Отбор присяжных продолжался. Вестей от Алале не было. Я по-прежнему отказывалась прикасаться к расшифровкам своих показаний без Лукаса и Тиффани. Я подстриглась — просто подрезала волосы. Съездила на автомойку, где бесплатно можно было поесть попкорн, выпить лимонад и помедитировать, наблюдая, как твоя машина проезжает через мыльных монстров с головами-щетками. Искала работу, составила даже три предложения для будущего рекомендательного письма. Съездила на велосипеде за буррито, выпила просроченную колу из банки, посидела в шлеме на скамейке в парке. Сфотографировала и запостила свой буррито. Получила тридцать два лайка. Я просто валяла дурака, пытаясь обхитрить всех. Люди думали, что мне хорошо, тогда как на самом деле я готовилась встретиться лицом к лицу со своим насильником. Отвратительно, когда приходится скрывать подобные истории. Хотя притворяться было просто, показывая лишь верхушку айсберга.

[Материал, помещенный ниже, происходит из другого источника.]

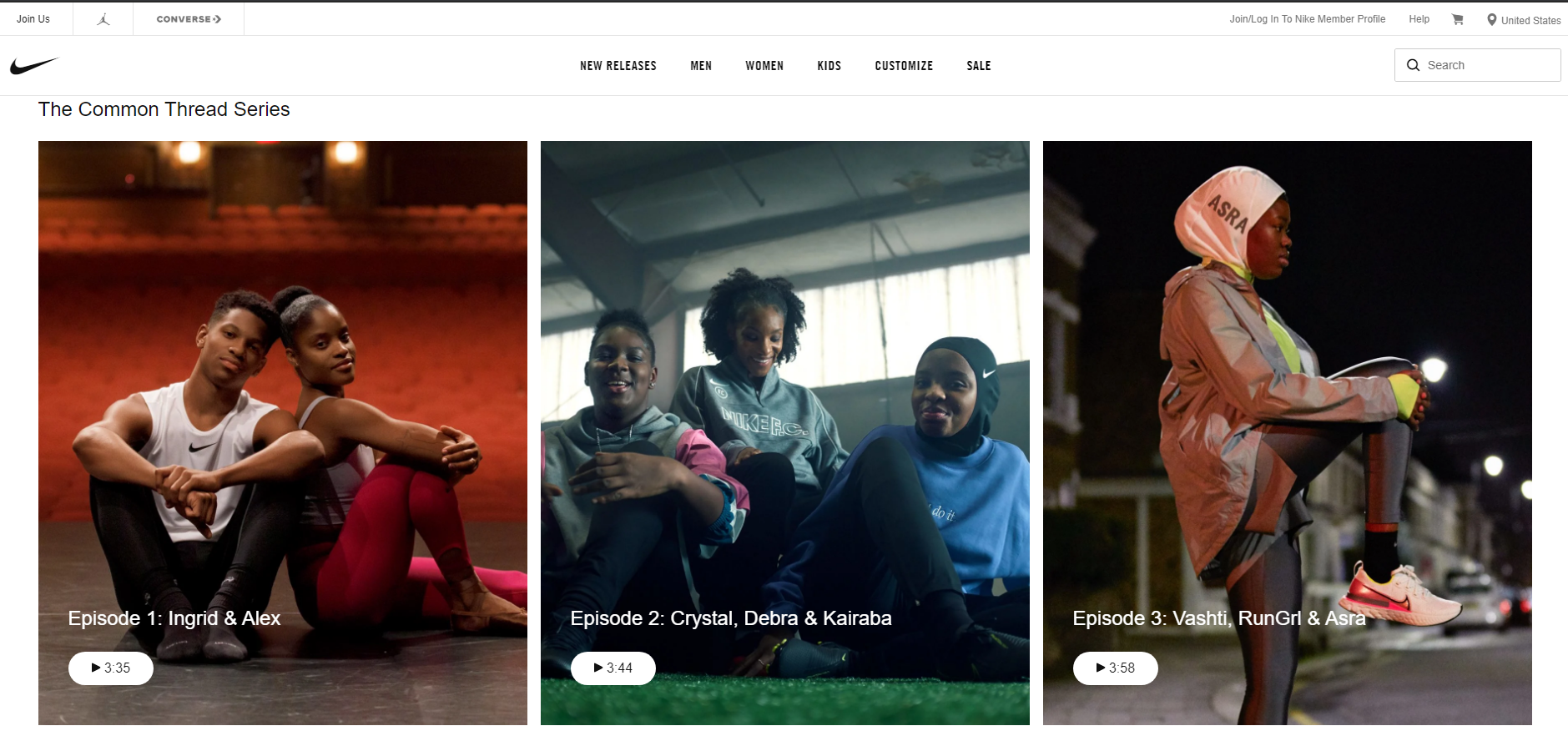Click the Nike swoosh logo

tap(34, 65)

За ужином отец сказал: «Я так горжусь тобой, дорогая, на самом деле горжусь». Когда он говорил что-то подобное, я никогда не отвечала, даже не воспринимала всерьез. Меня почти раздражали его какие-то необязательные высказывания. Гордишься чем, прости? Между его гордостью и моей реальностью лежала пропасть, которая выводила меня из себя. Разве он не видел, что я не вылезаю из пижамы и тупо слоняюсь по дому? На меня напали — за это не раздают наград. Что за честь быть брошенной полуголой в кустах? Я улыбалась в ответ, но ничего не говорила.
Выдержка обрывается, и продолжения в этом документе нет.